Eight weeks ago sax assassin Warryn Maxwell fled the city. A sizeable south Wairarapa section gave Maxwell and his partner Ange more bang for their buck than Wellington, and room enough for their 18-month old daughter Lily to grow where the wind moves the soul not just the scenery.
"Featherston as home was a way to escape the concrete and the clutter. We're just over the hill when I need to go to work in the city and I love the wind ? it's like the gods letting you know you're not totally in control."
Maxwell, 36, was yesterday on his way to Wellington to accept an inaugural Arts Foundation New Generation Award of $25,000 alongside four other New Zealand artists, for his work since graduating in the mid-1990s after studying jazz at the acclaimed Conservatorium of Music in Wellington, where he has also taught.
Maxwell holds a Bachelor of Music degree from Massey University as well and has scored music for short films Turangawaewae and Run, and worked in theatre sound design.
A multi-instrumentalist, singer, composer, and arranger, Maxwell has tracked his way through several celebrated bands including as frontman for soul reggae unit Trinity Roots and leader of Little Bushmen, a psychedelic blues quartet who are releasing their debut album, The Onus of Sand, this month.
His greatest success commercially so far has come as saxophonist in the three-piece horn section of reggae roots dub band, Fat Freddy's Drop.
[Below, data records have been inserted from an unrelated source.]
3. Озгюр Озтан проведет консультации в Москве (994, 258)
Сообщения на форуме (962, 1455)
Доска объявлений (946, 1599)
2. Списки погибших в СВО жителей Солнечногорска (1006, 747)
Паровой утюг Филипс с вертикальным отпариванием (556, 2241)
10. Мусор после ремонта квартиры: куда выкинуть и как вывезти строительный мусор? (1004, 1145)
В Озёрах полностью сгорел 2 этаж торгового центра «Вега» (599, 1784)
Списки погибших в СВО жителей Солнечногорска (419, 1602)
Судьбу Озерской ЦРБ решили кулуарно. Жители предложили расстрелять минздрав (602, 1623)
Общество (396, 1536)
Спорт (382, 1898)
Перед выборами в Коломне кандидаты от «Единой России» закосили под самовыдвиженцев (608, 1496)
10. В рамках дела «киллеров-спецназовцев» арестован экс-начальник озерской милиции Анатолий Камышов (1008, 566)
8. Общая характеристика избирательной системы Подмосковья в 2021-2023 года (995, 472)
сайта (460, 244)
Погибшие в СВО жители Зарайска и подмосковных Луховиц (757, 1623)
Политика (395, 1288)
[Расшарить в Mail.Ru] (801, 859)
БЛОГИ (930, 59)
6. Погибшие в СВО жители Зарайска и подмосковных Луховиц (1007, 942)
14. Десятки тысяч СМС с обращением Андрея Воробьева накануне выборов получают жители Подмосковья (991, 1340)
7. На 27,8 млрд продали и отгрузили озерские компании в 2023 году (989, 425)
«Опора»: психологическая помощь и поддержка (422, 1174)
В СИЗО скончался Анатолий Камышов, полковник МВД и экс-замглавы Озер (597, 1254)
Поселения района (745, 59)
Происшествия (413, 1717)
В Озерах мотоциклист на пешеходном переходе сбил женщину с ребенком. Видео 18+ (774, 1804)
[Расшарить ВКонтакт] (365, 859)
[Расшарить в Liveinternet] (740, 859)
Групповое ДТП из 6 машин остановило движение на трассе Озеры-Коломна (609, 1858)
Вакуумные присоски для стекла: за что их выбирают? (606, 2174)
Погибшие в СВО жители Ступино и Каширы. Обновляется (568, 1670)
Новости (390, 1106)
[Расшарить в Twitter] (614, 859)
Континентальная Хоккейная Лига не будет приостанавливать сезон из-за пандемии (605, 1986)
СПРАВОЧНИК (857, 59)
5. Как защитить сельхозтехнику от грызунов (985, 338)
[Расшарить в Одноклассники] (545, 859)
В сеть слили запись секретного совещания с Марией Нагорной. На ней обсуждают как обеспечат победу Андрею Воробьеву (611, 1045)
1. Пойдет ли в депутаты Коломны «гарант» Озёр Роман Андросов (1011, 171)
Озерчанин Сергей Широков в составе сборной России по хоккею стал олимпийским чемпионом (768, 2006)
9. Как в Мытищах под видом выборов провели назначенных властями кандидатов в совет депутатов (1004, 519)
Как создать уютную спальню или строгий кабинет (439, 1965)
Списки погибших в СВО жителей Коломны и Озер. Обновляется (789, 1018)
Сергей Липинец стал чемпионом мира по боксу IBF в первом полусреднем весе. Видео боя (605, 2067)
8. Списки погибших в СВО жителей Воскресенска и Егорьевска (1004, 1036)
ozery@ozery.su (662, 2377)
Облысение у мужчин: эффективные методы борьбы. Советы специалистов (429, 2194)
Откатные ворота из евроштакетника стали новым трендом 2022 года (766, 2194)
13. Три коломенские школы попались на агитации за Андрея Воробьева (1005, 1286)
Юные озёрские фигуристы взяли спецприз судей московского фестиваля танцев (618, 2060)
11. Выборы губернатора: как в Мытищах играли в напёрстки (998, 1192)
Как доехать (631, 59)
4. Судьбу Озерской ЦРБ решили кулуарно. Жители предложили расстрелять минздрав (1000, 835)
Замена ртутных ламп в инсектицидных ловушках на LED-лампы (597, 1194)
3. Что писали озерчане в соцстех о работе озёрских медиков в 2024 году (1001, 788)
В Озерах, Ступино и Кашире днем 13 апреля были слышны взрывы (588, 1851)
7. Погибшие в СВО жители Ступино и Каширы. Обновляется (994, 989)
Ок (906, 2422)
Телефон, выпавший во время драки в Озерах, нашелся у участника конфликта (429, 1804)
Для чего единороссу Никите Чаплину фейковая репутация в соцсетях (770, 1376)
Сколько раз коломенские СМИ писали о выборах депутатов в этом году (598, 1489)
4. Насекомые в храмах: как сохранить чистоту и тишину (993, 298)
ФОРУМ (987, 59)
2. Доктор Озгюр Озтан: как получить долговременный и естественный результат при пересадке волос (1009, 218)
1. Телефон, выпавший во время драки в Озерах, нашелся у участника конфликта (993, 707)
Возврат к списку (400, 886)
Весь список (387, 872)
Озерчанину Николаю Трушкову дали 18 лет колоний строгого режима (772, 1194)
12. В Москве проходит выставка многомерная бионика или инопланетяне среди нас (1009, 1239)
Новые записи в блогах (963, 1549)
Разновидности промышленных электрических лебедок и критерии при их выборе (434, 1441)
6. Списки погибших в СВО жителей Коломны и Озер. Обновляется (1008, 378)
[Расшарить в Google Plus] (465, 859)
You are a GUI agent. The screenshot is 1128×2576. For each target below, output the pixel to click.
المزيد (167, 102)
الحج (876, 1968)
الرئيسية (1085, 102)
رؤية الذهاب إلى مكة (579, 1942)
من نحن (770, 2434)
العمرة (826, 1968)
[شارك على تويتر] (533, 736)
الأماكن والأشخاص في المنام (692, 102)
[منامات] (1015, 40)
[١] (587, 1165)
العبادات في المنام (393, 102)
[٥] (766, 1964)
The seven-member Freddy family were in London a year ago ? after the release of their 2005 debut studio album Based On A True Story ? and picked up the Worldwide Album Of The Year at the Radio 1 Gilles Peterson Worldwide Music Awards 2005, as voted by fans worldwide that tune in to the BBC show.
Hitting the market on CD and double gatefold vinyl, the album was released under the band's own label and recorded at their Wellington studio of the same name, The Drop.
The album ? recorded and engineered over 18 months at The Drop, peppered with tours across the country and to Britain and Europe ? snatched a fistful of Tui Awards at the 2005 New Zealand Music Awards including Album of the Year, Best Aotearoa Roots Album, Best Group and the People's Choice Award.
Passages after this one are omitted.